EXERCISE BRIEF -
Some lines in the listing hold the word "agent". Return each of them.

MATERIALS PROVIDED -

=-=-=-=-=

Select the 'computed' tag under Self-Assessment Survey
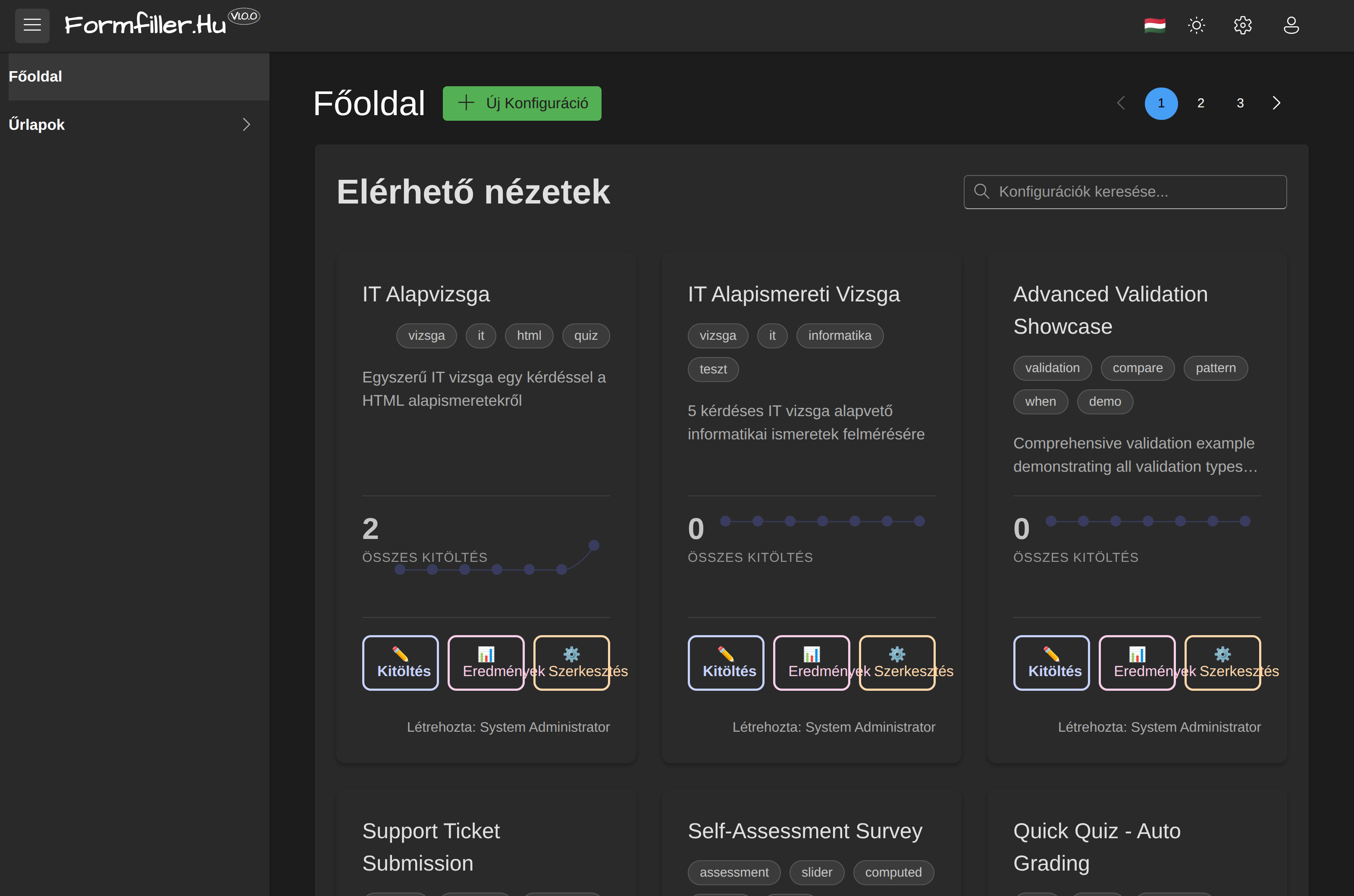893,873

=-=-=-=-=

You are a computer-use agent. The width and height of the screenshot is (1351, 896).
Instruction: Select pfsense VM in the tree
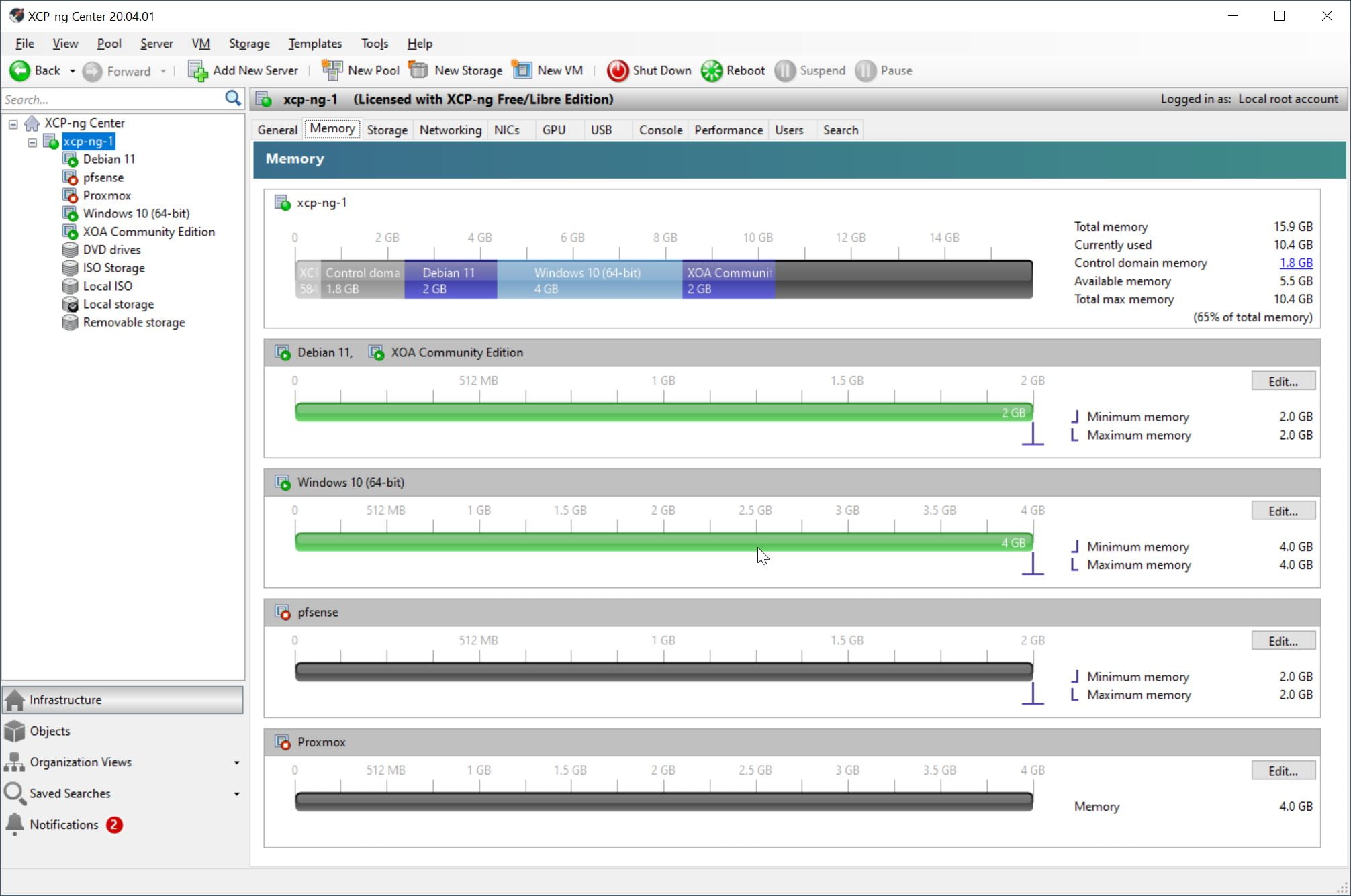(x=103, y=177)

=-=-=-=-=

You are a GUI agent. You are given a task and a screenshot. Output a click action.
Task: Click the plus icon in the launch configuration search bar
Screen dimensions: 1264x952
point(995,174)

=-=-=-=-=

ANSWER FOR THE TASK -
You are a computer-use agent. The width and height of the screenshot is (1351, 896).
You are a GUI agent. You are given a task and a screenshot. Output a click action.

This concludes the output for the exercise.